Mientras caminaba con mi madre de vuelta a nuestro hogar, le conté todo lo que había sucedido, que nunca adivinó nada acerca de mí con el tarot y que pensaba, luego de estar con ésta médica, que solo era una embaucadora. Nos fuimos bastante desilusionados.

Los pensamientos dirigen las situaciones de mi vida

Mi padre y hermanos ignoraban lo que me sucedía. Yo daba gracias a Dios que mi madre no se haya enfermado con lo que le conté, pues pensaba, como ya había dicho anteriormente, que si le contaba, ella también sufriría de éste problema mental. En cierta manera me tranquilizaba saber que mis hermanos no supieran de esto ya que eran menores que yo y pensaba que ellos podrían ser mas vulnerables a ser “contaminados” con ésta enfermedad.

Como les contaba, a pesar del problema, yo trataba de llevar una vida normal. Además sufrir éste padecimiento me hizo un muchacho más fuerte, más valiente pues por ejemplo la mayoría de la gente es temerosa de la oscuridad o de “fantasmas”. En cambio yo algunas veces cuando en las noches necesitaba ir al baño no encendía la luz del largo pasillo que me llevaba a éste y pesaba dentro de mí “es tan traumante éste problema que tengo en mi cabeza y tan duro de sobrellevar que nada más me asustaría, esto ya es el tope de lo que uno puede sufrir”.

Con el tiempo comencé a percatarme que cuando pensaba que algún evento iba a ocurrir, sucedía todo lo contrario. Hubo varios días, pero no en todos, en que me despertaba y pensaba que había un día despejado y al abrir las cortinas de mi ventana, veía que estaba nublado. Y cuando pensaba que el día siguiente iba a ser lluvioso sucedía lo contrario.

=== REGISTROS MOSTRADOS ===
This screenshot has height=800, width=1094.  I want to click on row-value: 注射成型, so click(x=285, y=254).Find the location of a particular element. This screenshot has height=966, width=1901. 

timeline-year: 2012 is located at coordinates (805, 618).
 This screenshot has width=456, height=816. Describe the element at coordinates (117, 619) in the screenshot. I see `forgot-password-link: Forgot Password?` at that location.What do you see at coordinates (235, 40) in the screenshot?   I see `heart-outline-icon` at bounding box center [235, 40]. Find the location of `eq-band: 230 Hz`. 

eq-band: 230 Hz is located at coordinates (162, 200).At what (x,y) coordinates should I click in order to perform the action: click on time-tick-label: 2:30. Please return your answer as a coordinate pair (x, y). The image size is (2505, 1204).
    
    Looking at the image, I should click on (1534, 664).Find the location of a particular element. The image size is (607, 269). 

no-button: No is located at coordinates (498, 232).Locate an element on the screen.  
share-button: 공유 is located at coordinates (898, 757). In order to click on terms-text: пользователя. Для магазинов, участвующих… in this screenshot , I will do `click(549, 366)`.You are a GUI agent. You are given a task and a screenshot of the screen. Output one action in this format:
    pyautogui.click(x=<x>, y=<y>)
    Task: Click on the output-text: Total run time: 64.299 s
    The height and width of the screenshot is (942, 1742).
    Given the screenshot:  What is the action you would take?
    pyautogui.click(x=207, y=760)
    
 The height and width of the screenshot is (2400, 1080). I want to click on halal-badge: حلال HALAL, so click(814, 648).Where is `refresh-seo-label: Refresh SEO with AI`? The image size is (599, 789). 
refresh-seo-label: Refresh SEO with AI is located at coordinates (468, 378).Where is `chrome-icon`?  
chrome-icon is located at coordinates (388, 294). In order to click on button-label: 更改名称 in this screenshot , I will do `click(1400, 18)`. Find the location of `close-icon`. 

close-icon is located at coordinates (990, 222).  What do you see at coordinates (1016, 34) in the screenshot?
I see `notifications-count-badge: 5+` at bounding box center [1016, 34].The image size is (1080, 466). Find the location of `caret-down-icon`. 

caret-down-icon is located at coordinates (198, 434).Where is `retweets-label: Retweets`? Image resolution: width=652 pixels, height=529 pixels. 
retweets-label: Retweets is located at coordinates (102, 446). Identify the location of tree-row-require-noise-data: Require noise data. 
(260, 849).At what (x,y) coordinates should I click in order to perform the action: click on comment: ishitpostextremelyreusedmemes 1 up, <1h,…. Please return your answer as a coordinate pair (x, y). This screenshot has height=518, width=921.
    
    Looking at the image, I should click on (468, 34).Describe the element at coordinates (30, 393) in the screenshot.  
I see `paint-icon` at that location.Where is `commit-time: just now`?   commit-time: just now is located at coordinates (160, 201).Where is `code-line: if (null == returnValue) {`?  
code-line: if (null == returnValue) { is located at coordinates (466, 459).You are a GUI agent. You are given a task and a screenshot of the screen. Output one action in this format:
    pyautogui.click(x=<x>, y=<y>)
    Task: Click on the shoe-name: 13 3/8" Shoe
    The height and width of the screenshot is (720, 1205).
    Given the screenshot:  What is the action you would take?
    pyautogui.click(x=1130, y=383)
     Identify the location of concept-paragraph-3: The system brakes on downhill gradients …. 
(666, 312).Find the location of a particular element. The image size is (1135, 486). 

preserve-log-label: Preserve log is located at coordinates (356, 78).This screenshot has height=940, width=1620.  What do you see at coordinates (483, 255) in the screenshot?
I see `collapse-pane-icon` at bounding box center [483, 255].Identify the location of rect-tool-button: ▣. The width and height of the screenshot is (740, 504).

=== INTÉNTALO ===
Prosigue el relato en primera persona sobre un padecimiento mental a partir de su última oración.

=== RESPUESTA ===
Ya estaba en mi último año en el liceo, tenía 17 años. Ya habían pasado seis años enfermo y aunque sufría a causa de éste implacable “ente”, por así decirlo, en mi cerebro, sentía algo de orgullo por mi mismo al poder sobrellevar ésta pesada carga sobre mis hombros y que Dios estaría orgulloso de mí. No les mentiré al decir que algunas veces ansiaba desesperadamente estar sano y disfrutar de las cosas de la vida plenamente. Ése ultimo año en el Liceo fue difícil, yo sufría de una insípida tartamudez, no demasiado, porque podía controlarlo, pero no siempre. Ése año algunos compañeros comenzaron a burlarse de mi condición, cosa que siempre hacían con otros pero nunca conmigo. Las burlas eran tan crueles que hubo momentos en que quería dejar de lado la escuela, ya no quería ir más, podía sentir y percibir la maldad en todo eso, quizás inmadurez o idiotez de ellos o como lo pensé muchas veces, alguna influencia maligna. Algunos días no iba al Liceo, caminaba por las calles hasta la hora de regresar a mi casa. Tomé la extraña costumbre en esos días de visitar el cementerio. No había razón en eso ya que yo no tenía ningún familiar ahí, pero cada vez que iba me inundaba una increíble paz al recorrer las tumbas y leer los nombres de cada una. Me impresionaba al encontrarme con algunas muy antiguas y me llamaba mucho la atención aprender un poco de la historia de mi ciudad y de sus primeros habitantes. Cuando le confesé a mi madre lo de mis visitas ella me dijo que no era bueno hacer eso y peor aún cuando no había nadie a quién visitar. Me dijo además que debía ser fuerte en el Liceo para poder llegar a fin de año y que la mayoría de los jóvenes a esa edad eran así, crueles. “¿tan crueles?” pensé yo, o es que quizás había otra cosa detrás de ello.